### Task statement
Every line between the one containing "Given: Click the blue rope dot in Alice's row" and the last line of the data, both included, is to be set down exactly, and pictures are to be omitted.

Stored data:

★ ★ ★ ★

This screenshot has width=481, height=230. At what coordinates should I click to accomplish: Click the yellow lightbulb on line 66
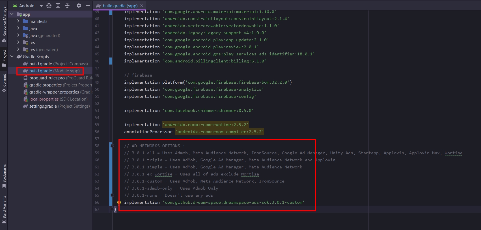coord(119,203)
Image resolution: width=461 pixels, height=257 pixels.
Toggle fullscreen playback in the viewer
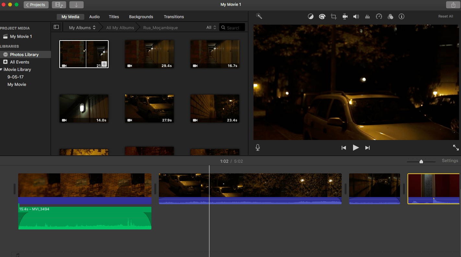click(456, 148)
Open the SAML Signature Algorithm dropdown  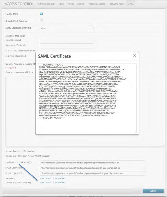[x=66, y=28]
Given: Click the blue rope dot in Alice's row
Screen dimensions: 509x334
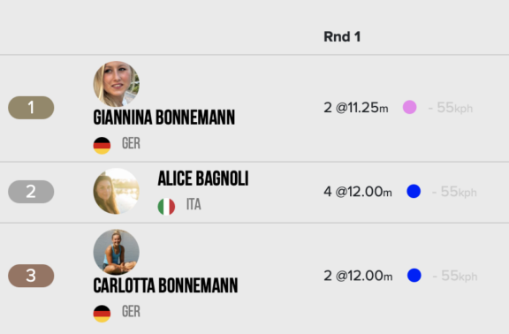Looking at the screenshot, I should pos(414,191).
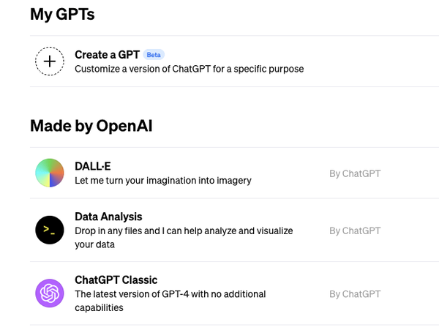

★ ★ ★ ★

### Answer section
Given: Click the blue rope dot in Alice's row
Screen dimensions: 509x334
Looking at the screenshot, I should pos(414,191).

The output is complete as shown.